In short, the performance of a magnetic sensor depends on three things: the volume, sensitivity and the measurement time. The smaller the result, the more sensitive the magnet.
Sounds simple? Maybe – but nowadays we can become quite small. Go too far to scale and things start to be a bit known – or, as physicists prefer to call it Kwantum. It is both a blessing and a curse in magnetometry: the tiny scale cuts a lot of the dimensional noise, and that is able to make enormous jumps in how sensitive our sensors can be in recent years – but at the same time it brings it to with an intrinsic vulnerability. Famous, famous, quantum states can finally be destroyed by simply viewing them in the wrong way.
Even in the fuzzy, probabilistic world of quantum physics, however, there is a limit on how small you can go. Both theoretical and recently, experimental, the limit for magnetic sensitivity is set to the constant of Planck – an infinitely small value at 6,62607015 × 10-34 Joule seconds, and generally labeled ℏ.
“On qualitative level, the closer the energy resolution is to ℏ, the more ‘quantum’ the sensor is,” the researchers write.
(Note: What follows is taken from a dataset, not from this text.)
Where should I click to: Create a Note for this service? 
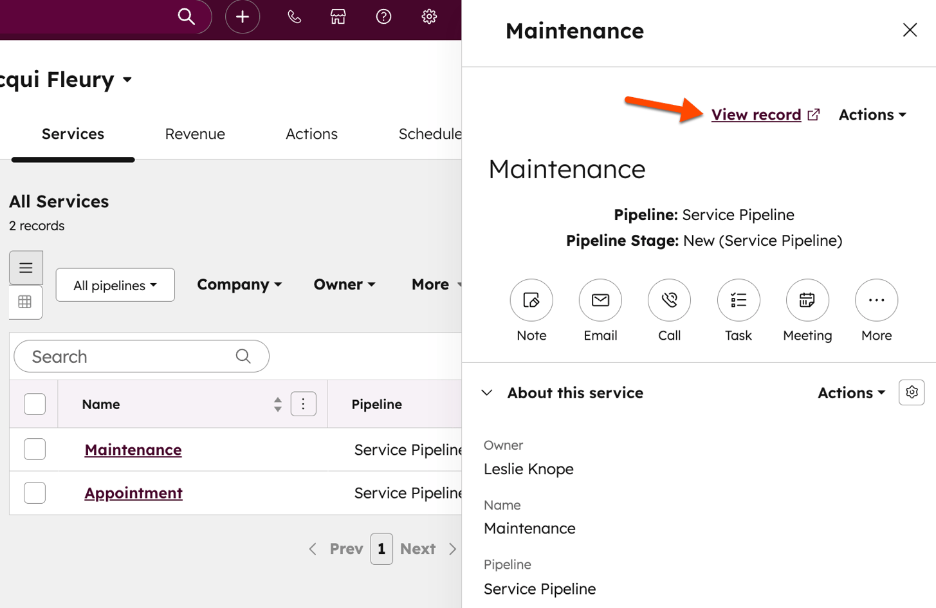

So what does this all have to do with animal sentences? Well, biologists have known for a long time that many animals have the ability to feel magnetic fields it is how birds find their way home, how foxes find success in hunting and how dogs know how to go doo-doo. They are also good at a level that scientists have almost found astonishing – the magnetic field of the earth is extremely weak, all taken together, and yet these critters can use it with a creepy level of accuracy.
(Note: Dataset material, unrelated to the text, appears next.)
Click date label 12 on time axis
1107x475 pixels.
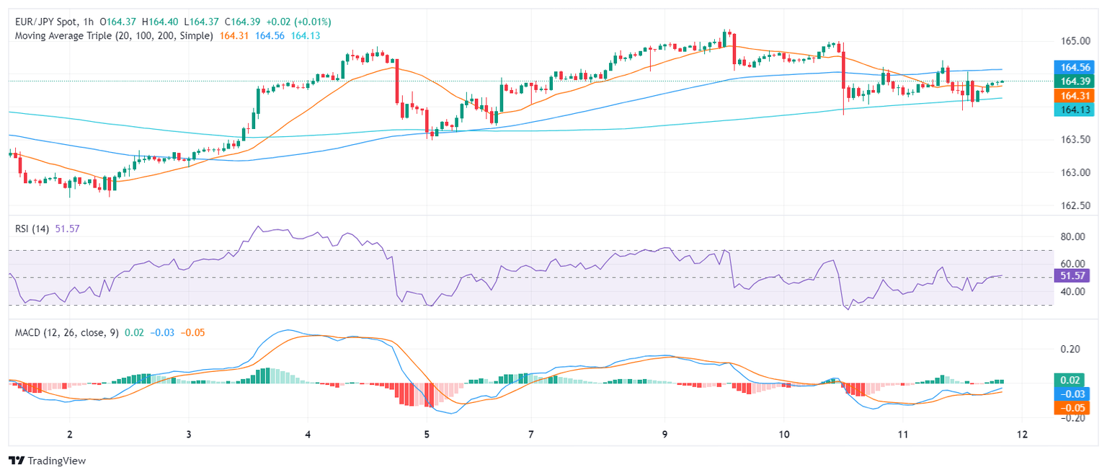(x=1020, y=435)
That means that they have to operate some levels of magnetoreception in the neighborhood alone How Near to date, a mystery has remained. To be honest, we still don’t even know for sure how the animals are doing: there are a few competing and probably non-mutual exclusive theories that are there, and even they are light on details.
“In the past six decades, scientists have considered various biophysical mechanisms that explain biological magnetor reception,” explains a statement from the University of Crete, but they are not yet fully understood, and the relevant physical parameters [are] Not exactly known. ”
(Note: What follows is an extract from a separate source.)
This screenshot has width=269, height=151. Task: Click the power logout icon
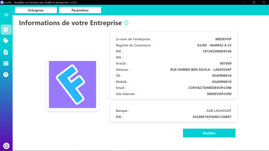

Kominis and Gkoudinakis, however, decided to work back on the answers. “Because organic magnetometers adhere to the laws of nature and therefore also expected to [energy resolution] Bound, the bound is used to limit those biophysical parameters, “says the explanation.
The result? Some proposed mechanisms for biological magnetor reception are not only feasible, but they would also – at least, at least – work on that quantum limit. It would be if watching a TV with pixels from Planck-length-in principle impossible to get a higher resolution. And it has been to fruit flies all the time.
Yet we don’t have to feel so bad about the second place of an insect. Now we have discovered how they do it, we can perhaps improve our own lab-based magnetic sensors, the researchers believe.
“If [scientists] If you want to do the most sensitive measurements, we have to go Kwantum, “Kominis told Physics Magazine. “Magiculating organic magnetor receptors can guide such a quantum technique.”
The paper is published in the Journal PRX Life.